Une œuvre d’art possède toujours une provenance, une source. En quelque sorte, il s’agit d’un prolongement de l’œuvre déjà existante dans le but d’en créer une nouvelle, tout en rendant hommage à l’initiale, pour ne pas dire l’originale car cela impliquerait que la seconde est fausse. C’est pourquoi il convient de distinguer entre « représentation » qui renvoie à une œuvre authentique et « reproduction » qui est une copie fidèle d’une œuvre originale. Picasso a bien repris le tableau de Delacroix intitulé Femmes d’Alger (1),  mais ce n’est pas pour autant qu’on va parler de copie puisque ce premier a représenté le thème à sa manière, donc il se l’est approprié. Ce qui nous conduira à parler de deux œuvres qui sont originales, l’une autant que l’autre. Marion Tampon-Lajarriette est une artiste qui s’inspire du cinéma et de la photographie. Par des montages excentriques elle crée un nouveau monde parallèle au nôtre, où l’impossible n’est pas habilité. Par exemple, elle peut organiser une rencontre voire une conversation entre deux personnes qui ne se sont jamais croisées.  Avec des séquences mises en boucle, étirées, le spectateur plonge dans une dimension infinie et s’ouvre sur une nouvelle perception de l’espace et du temps. L’univers que crée l’artiste oscille entre l’actuel et le virtuel.
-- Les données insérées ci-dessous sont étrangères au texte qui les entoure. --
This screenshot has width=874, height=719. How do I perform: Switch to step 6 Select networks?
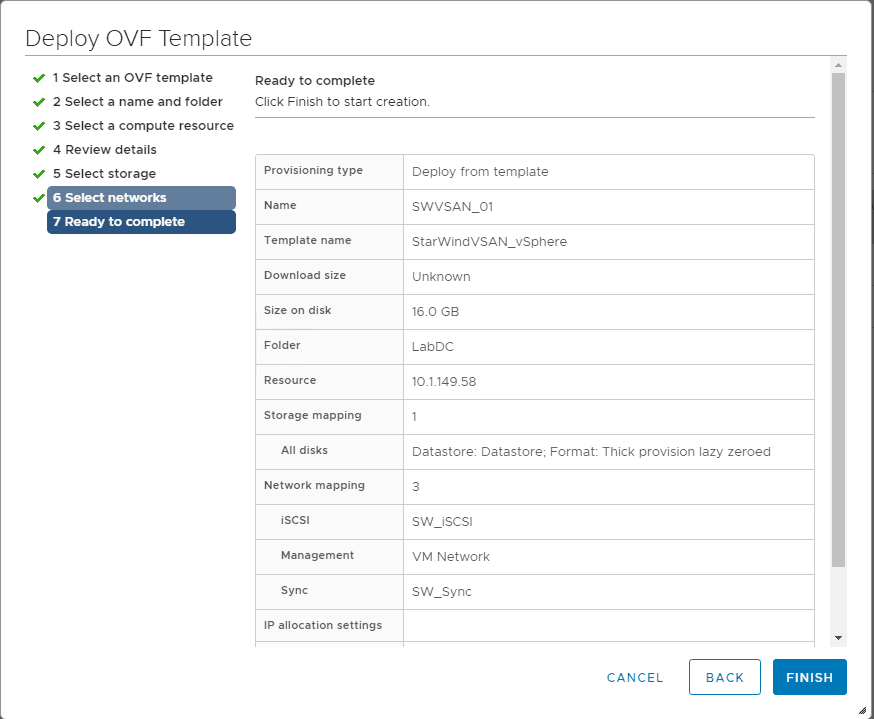141,198
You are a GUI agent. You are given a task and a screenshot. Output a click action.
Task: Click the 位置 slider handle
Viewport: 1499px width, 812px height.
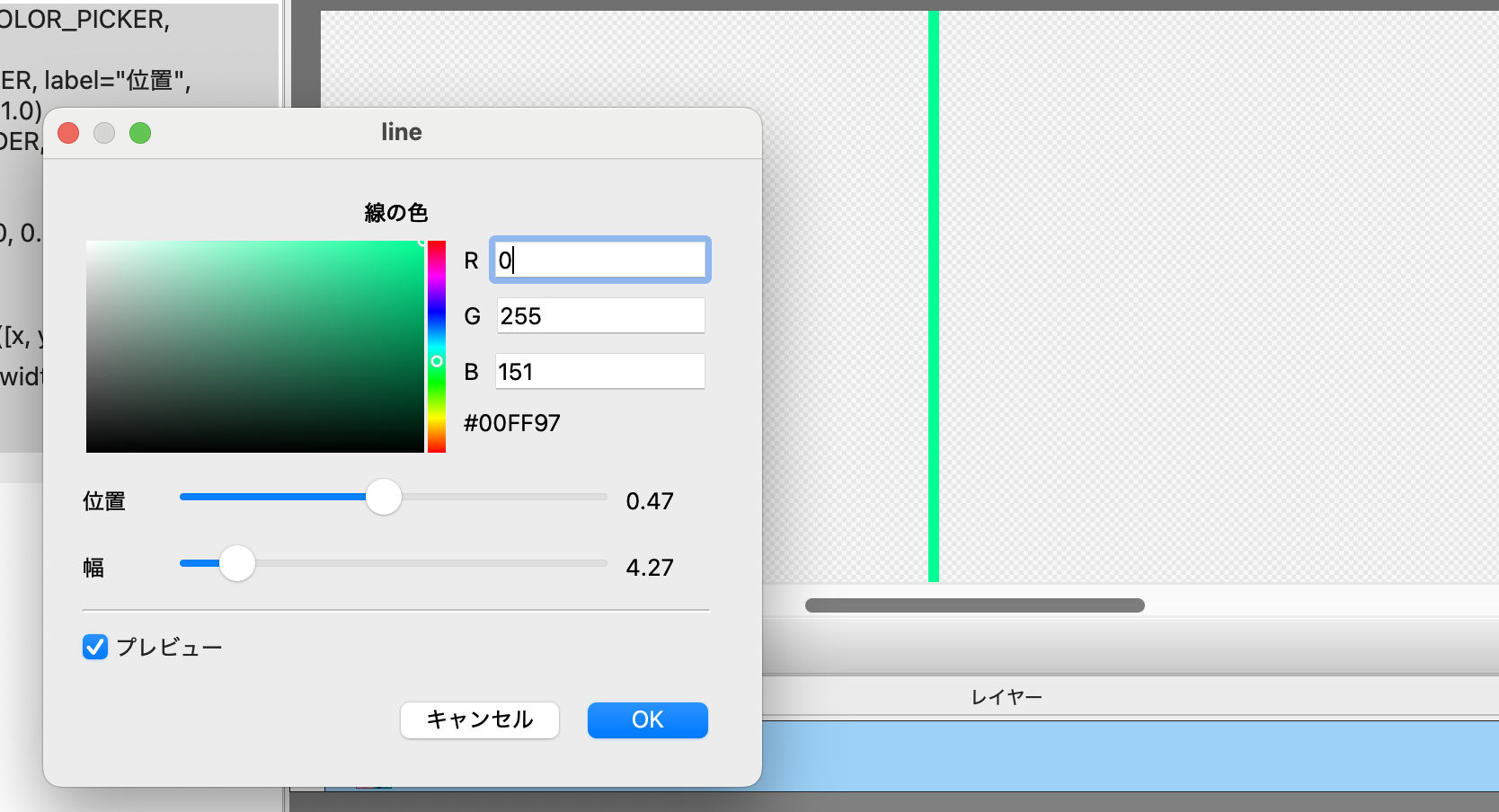pos(384,497)
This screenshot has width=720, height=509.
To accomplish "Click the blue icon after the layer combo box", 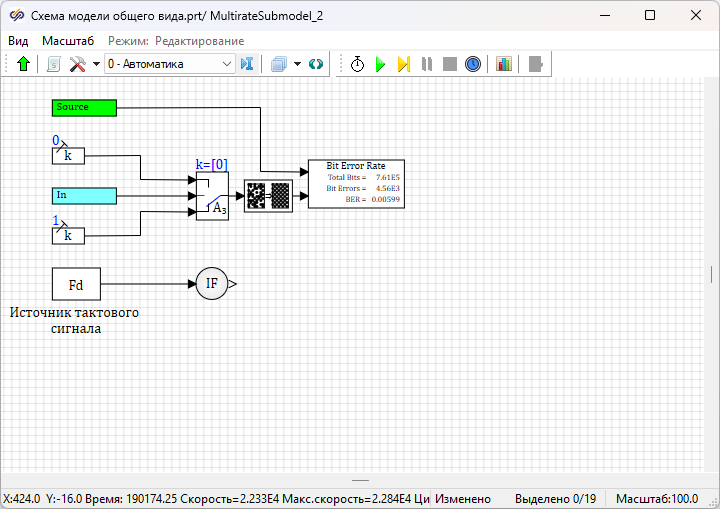I will coord(248,64).
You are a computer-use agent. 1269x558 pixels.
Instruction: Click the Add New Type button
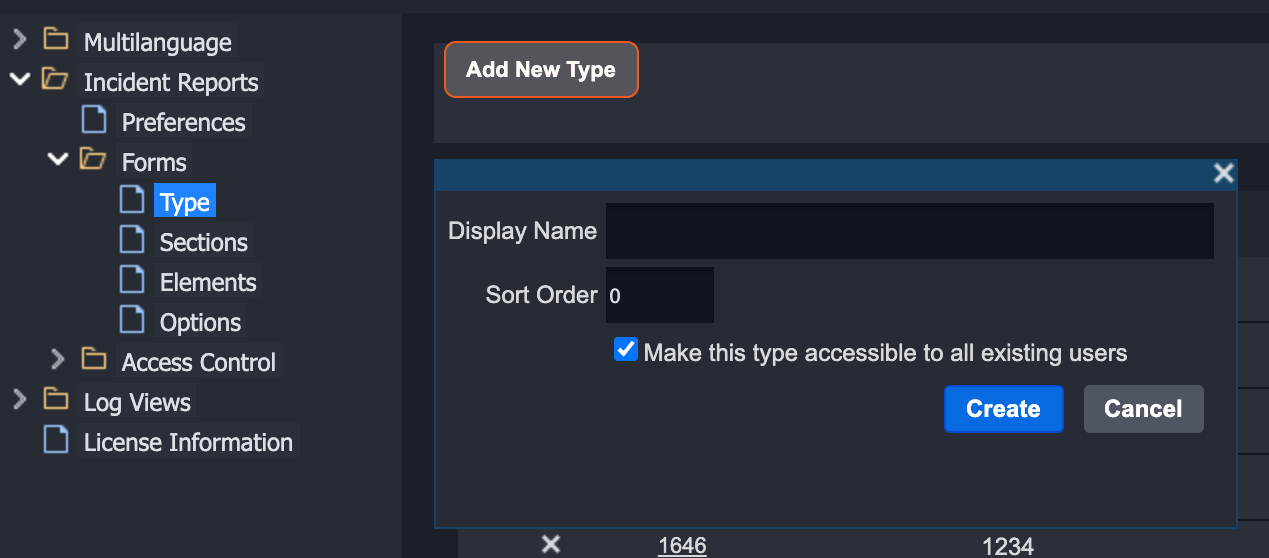click(541, 70)
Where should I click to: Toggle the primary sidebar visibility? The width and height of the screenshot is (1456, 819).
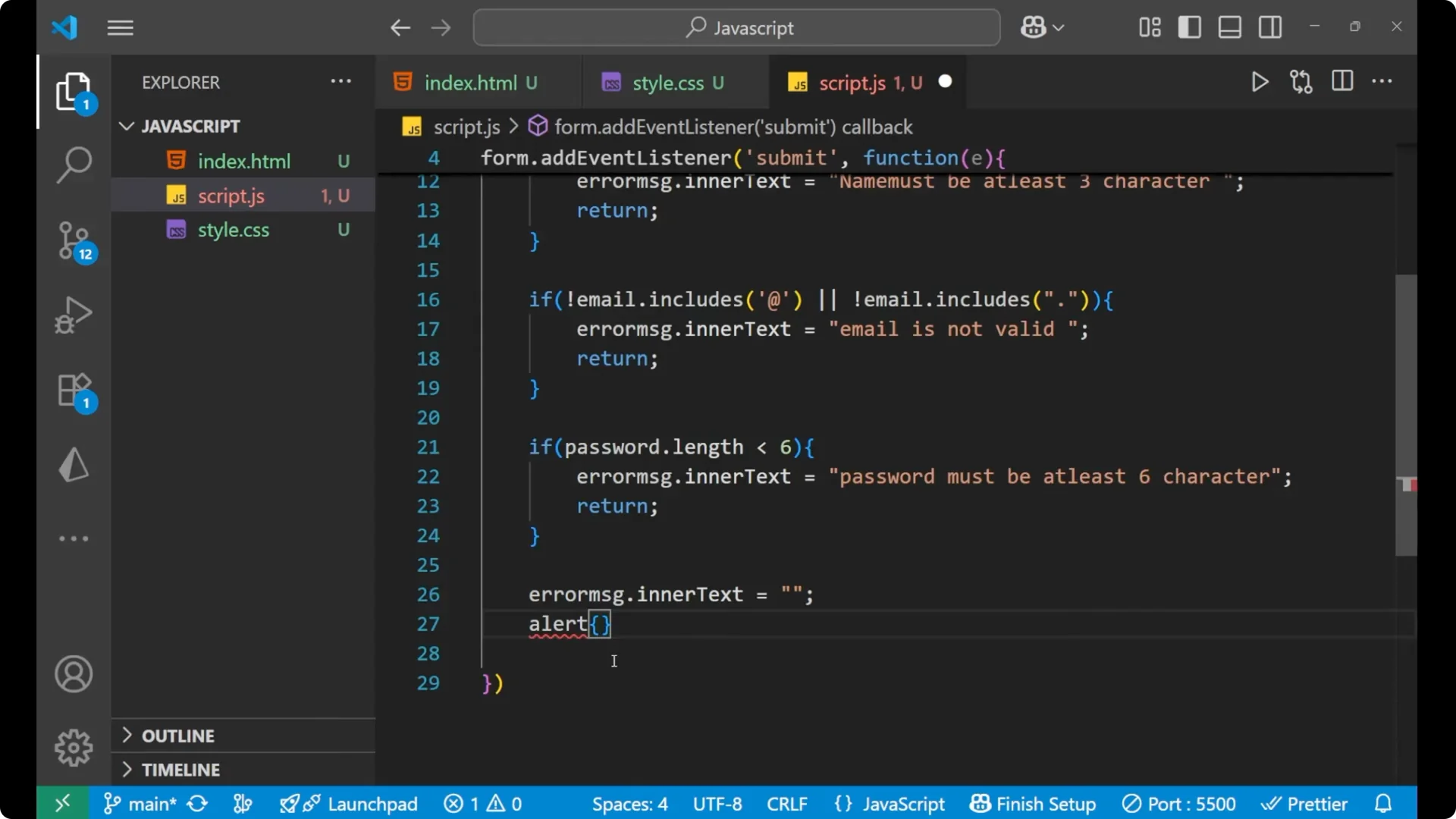pos(1189,27)
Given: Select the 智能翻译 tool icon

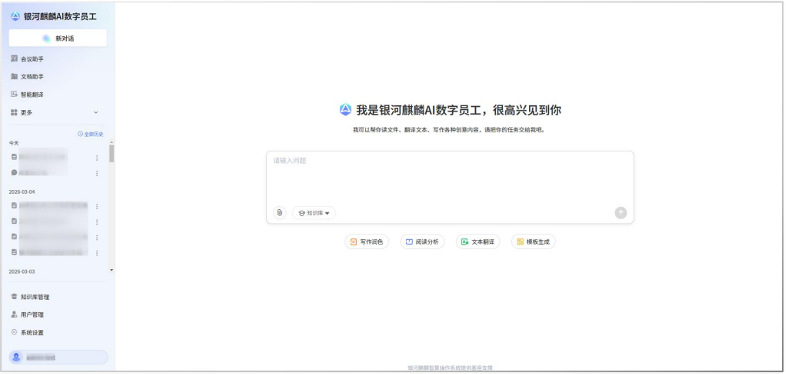Looking at the screenshot, I should [14, 94].
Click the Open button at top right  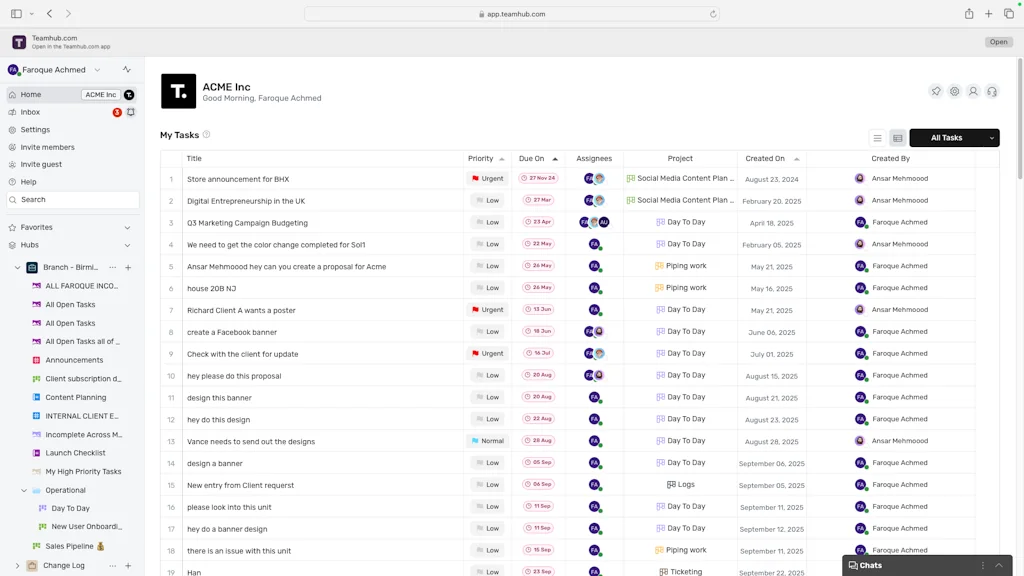(x=998, y=41)
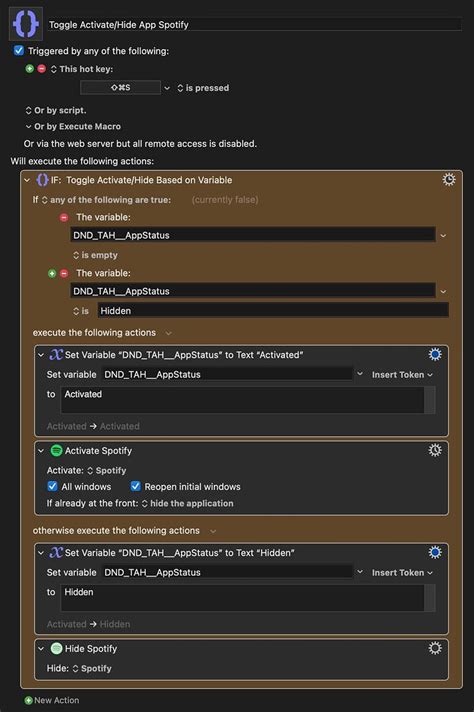Screen dimensions: 474x712
Task: Collapse the Activate Spotify action
Action: (41, 450)
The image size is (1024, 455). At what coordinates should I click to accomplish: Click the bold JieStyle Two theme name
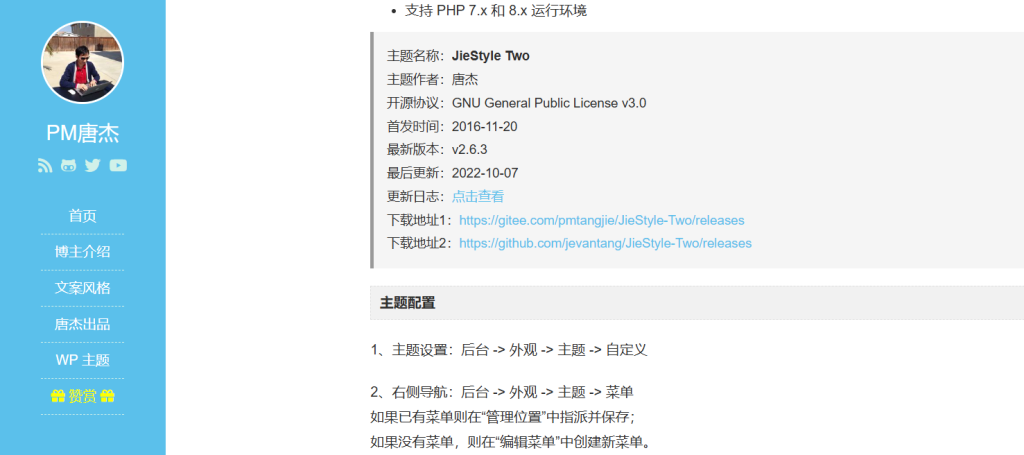490,56
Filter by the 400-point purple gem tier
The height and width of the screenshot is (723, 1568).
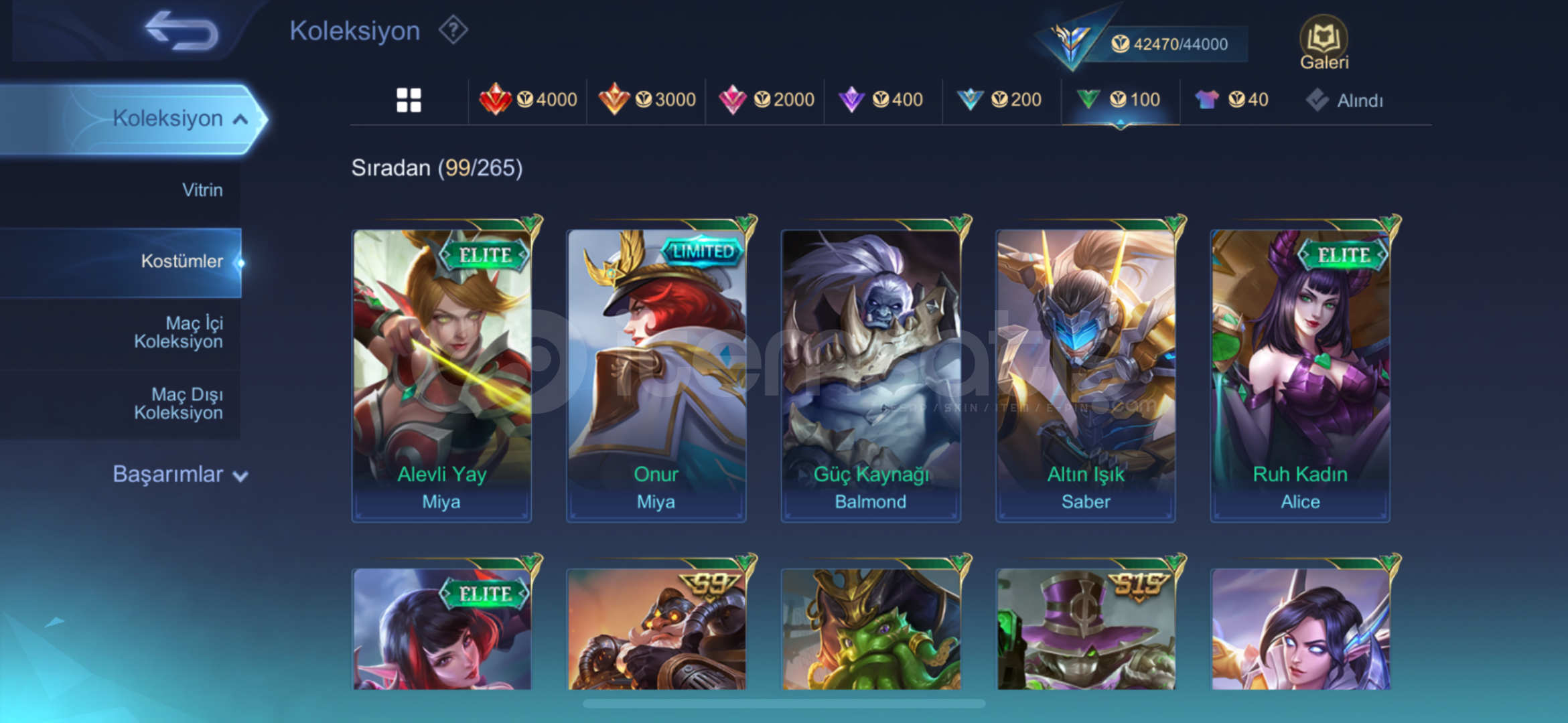pos(880,100)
Dans Musée d’un souvenir, des animaux, des humains et des sons se noient dans une atmosphère temporelle en désharmonie avec le reste du monde: une femme et un homme presque figés comme s’ils assistaient à l’écoulement du temps qui s’accomplissait sous des sons divers et indéterminés et sous la présence de multiples espèces animales. Marion décèle des nouvelles idées à partir de  films ou de séries qui comportaient déjà leurs sens. Ainsi, elle réalise des remontages et dévie le cours de la narration. Elle emmêle des séquences et en relève d’autres. Répète les unes et supprime les autres. Cette pratique se fait même sur des photos qu’elle découpe, recadre pour ensuite disperser et créer ainsi une espèce de hors-champ qui intrigue et interroge le spectateur. En somme, Marion Tampon-Ljarriette, se réapproprie le réel et dote sa création d’une énergie aussi intense qu’un travail nouveau qui s’affirme comme tel et un travail source duquel est inspiré son sujet.

Kamal Khati

(1). Eugène Delacroix, Femmes d’Alger dans leur appartement, huile sur toile, 180cm/229cm, 1834, Musée du Louvre.